::: Materials provided :::

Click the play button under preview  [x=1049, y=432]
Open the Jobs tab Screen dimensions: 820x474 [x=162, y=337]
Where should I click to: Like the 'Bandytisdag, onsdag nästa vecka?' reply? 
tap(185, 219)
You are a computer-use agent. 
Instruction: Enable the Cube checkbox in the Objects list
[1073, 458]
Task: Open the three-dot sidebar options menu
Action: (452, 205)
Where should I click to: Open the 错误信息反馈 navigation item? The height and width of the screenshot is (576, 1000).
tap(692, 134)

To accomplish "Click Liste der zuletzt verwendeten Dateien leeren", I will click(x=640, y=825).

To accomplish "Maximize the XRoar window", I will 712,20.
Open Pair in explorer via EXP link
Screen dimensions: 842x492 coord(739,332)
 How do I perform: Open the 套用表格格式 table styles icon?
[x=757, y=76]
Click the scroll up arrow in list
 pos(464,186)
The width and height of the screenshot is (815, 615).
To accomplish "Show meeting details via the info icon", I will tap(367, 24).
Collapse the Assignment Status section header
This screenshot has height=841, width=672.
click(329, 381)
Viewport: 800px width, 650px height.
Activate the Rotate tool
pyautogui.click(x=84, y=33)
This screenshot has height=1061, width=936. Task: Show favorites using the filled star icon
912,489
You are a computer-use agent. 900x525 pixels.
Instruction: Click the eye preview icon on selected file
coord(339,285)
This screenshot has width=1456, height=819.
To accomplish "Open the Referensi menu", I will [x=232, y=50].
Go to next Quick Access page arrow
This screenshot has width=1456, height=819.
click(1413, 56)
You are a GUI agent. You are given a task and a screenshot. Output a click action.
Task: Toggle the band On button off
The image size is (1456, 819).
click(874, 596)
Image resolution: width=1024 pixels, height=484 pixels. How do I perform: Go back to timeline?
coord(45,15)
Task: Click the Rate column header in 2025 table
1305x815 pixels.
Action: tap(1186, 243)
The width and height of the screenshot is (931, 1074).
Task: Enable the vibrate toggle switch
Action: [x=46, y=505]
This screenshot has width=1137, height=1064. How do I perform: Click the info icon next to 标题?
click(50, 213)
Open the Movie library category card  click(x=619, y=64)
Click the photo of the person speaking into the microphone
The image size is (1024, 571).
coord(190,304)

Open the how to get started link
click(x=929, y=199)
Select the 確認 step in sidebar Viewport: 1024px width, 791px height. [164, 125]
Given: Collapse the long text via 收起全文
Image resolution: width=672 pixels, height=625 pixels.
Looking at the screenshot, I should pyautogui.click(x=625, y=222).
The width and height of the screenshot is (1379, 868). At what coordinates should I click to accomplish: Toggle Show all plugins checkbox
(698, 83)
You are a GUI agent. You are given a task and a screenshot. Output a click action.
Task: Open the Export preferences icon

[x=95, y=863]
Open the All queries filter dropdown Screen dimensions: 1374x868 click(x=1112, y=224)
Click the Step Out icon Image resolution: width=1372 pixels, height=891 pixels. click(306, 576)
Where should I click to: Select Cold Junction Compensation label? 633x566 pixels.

:::

* The exercise *
Rewrite the rows above from the line containing "Open the All" through the line containing "Click the Step", both included, keeping the requests. Multiply each click coordinate in the answers by 2.25 and round it to a whole number, with halves rounding up.

* Answer for this exercise *
Open the All queries filter dropdown Screen dimensions: 1374x868 click(x=2502, y=504)
Click the Step Out icon Image resolution: width=1372 pixels, height=891 pixels. click(689, 1296)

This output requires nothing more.